Re:I wonder how many fools.. (Score:4, Interesting)
You seem to be arguing against a point I never tried to make. But for content providers the video streaming framework is still more mature than for HTML5 video. That is why people still use it. My point was only about addressing the complaint of getting rid of Flash meant it was being replaced by H.264, but this is silly since Flash video IS H.264 in almost every case nowadays.

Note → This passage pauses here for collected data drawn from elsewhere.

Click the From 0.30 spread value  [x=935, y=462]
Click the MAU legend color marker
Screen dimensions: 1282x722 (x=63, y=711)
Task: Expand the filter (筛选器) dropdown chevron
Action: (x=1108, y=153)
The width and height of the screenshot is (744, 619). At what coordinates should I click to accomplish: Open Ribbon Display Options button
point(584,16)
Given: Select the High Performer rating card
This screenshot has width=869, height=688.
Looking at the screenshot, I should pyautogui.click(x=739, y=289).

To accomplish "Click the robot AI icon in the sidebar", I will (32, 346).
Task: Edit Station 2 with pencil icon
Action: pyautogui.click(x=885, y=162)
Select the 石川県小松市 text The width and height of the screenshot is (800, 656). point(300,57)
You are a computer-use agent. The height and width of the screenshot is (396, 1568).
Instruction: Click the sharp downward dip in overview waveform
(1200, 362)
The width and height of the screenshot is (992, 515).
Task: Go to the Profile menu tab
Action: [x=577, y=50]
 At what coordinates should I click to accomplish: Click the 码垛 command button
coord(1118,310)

Didn't mean to sound argumentative... was more exuberant. Flash, however, was never needed for what it was used for 99% of the time. Another thread mentioned Black and Tans... so I thought of a terrible metaphor. Flash is like Harp... a decent pale lager, but it becomes exceptional when mixed properly, wrapped, as it were, around Guinness ... which unfortunately for this metaphor can only be vector animation or a web game. So... Adobe says "Hey! What's good for Guiness is good for EVERYTHING! Mix it with your gin! It's a better vermouth! Mix it with your whiskey, it's a better sour!" Trouble is, Harp doesn't mix that well with anything but Guinness, no matter what the bartender says. And eventually, people will start hating Harp... because its just awful when it's used improperly, and unless it's by itself or with Guinness, it's being used improperly. Flash was never intended to be a video wrapper... that was just something that it could do but only did well during the very earliest part of the last decade under special circumstances, before bandwidth was taken for granted. Adobe kept leveraging it for video, however, long after it was reasonable to do so. Eventually, everyone hates Flash and forgets that its actually a decent app platform and wonderful for vector animation. Had Adobe stepped back off pushing it as a video wrapper, for which it is terrible for the extra processing overhead, and left it to find it's true usefulness, perhaps most web users wouldn't despise it.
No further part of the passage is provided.